**ABOUT THIS TASK**
From the line containing "Image resolution: width=510" through the last line of the entries below, transcribe each line exactly, excluding any picture.

** LISTED RECORDS follows **

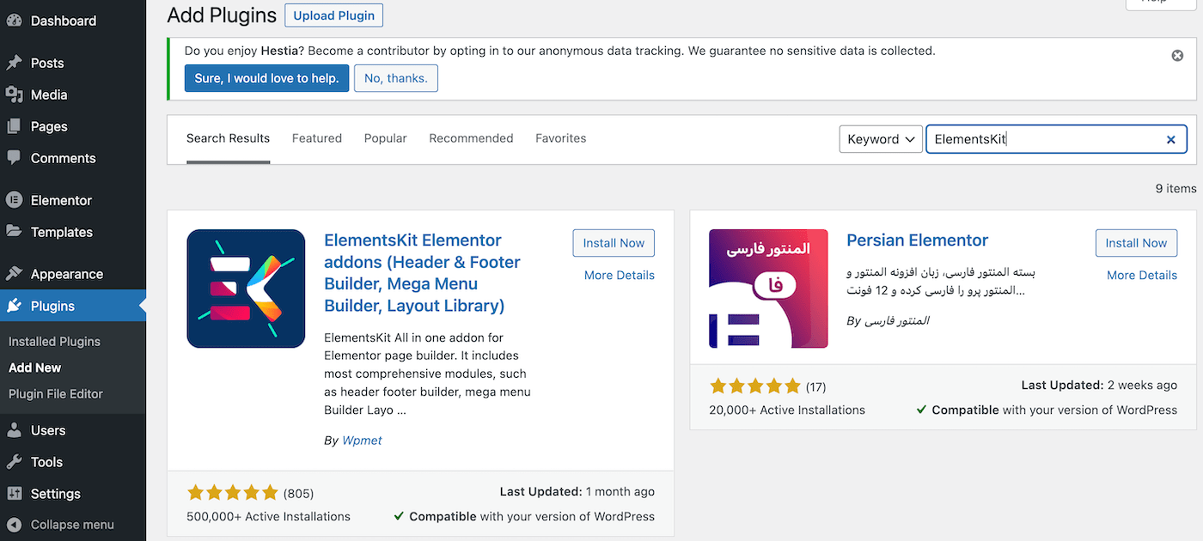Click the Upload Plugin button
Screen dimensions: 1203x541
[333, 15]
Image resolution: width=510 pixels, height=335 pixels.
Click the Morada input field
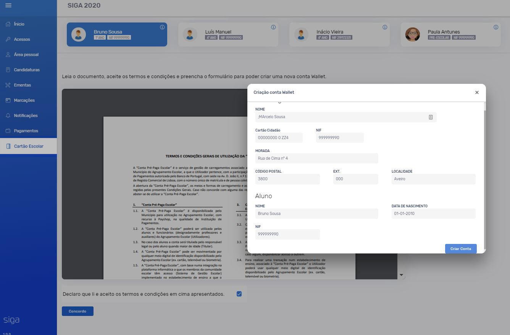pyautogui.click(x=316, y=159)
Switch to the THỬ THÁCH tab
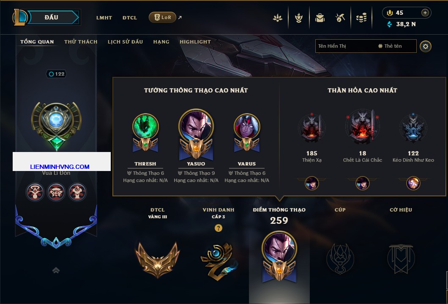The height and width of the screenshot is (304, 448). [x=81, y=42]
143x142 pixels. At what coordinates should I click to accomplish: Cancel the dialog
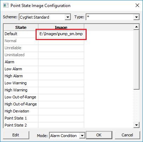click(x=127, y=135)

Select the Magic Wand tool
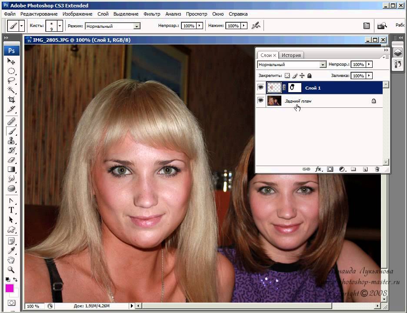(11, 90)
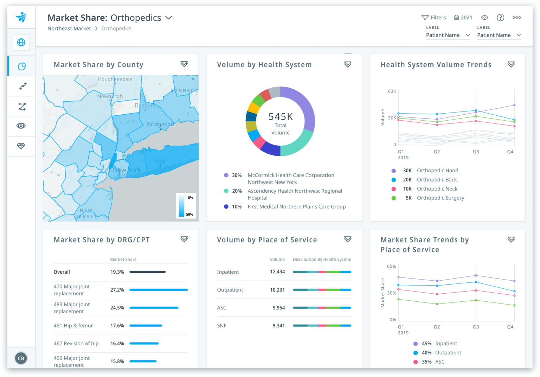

** End of LISTED RECORDS **

**RESULT OF THE EXERCISE**
Image resolution: width=510 pixels, height=335 pixels.
Click the Morada input field
pyautogui.click(x=316, y=159)
Switch to the THỬ THÁCH tab
The height and width of the screenshot is (304, 448). [x=81, y=42]
143x142 pixels. At what coordinates should I click to accomplish: Cancel the dialog
click(x=127, y=135)

Select the Magic Wand tool
(11, 90)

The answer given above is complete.